### REQUIRED ACTION
Look through the records below and copy each line that includes the word "screenshot".

### RECORDS PROVIDED
------------------------------
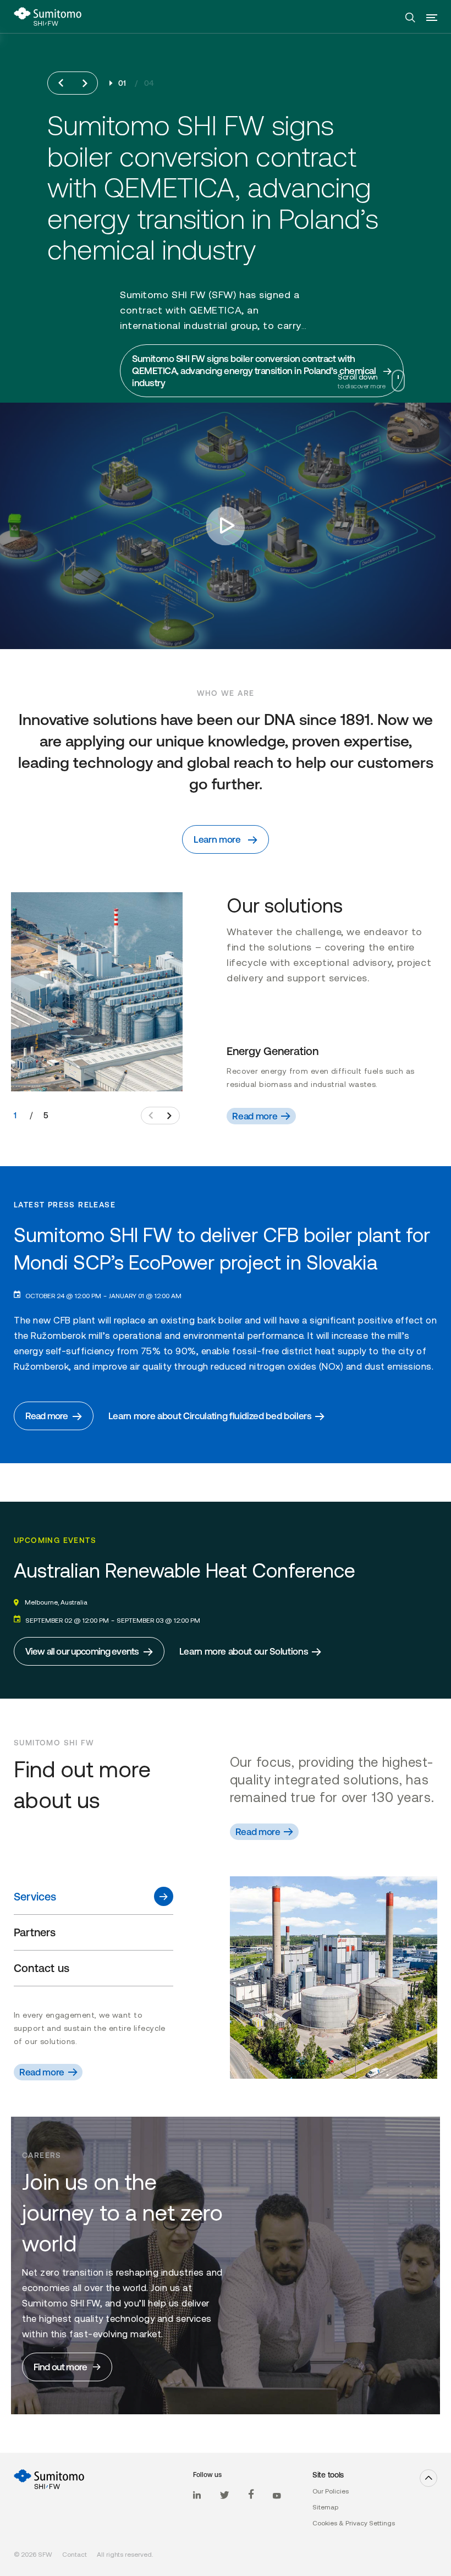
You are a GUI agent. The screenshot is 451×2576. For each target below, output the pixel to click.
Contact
------------------------------
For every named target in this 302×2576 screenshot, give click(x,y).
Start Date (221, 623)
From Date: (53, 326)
------------------------------
### SOLUTION TO THIS EXERCISE
You are a GUI agent. The screenshot is 451×2576. For each target below, output the pixel to click.
For every named target in this 302×2576 screenshot, give click(x,y).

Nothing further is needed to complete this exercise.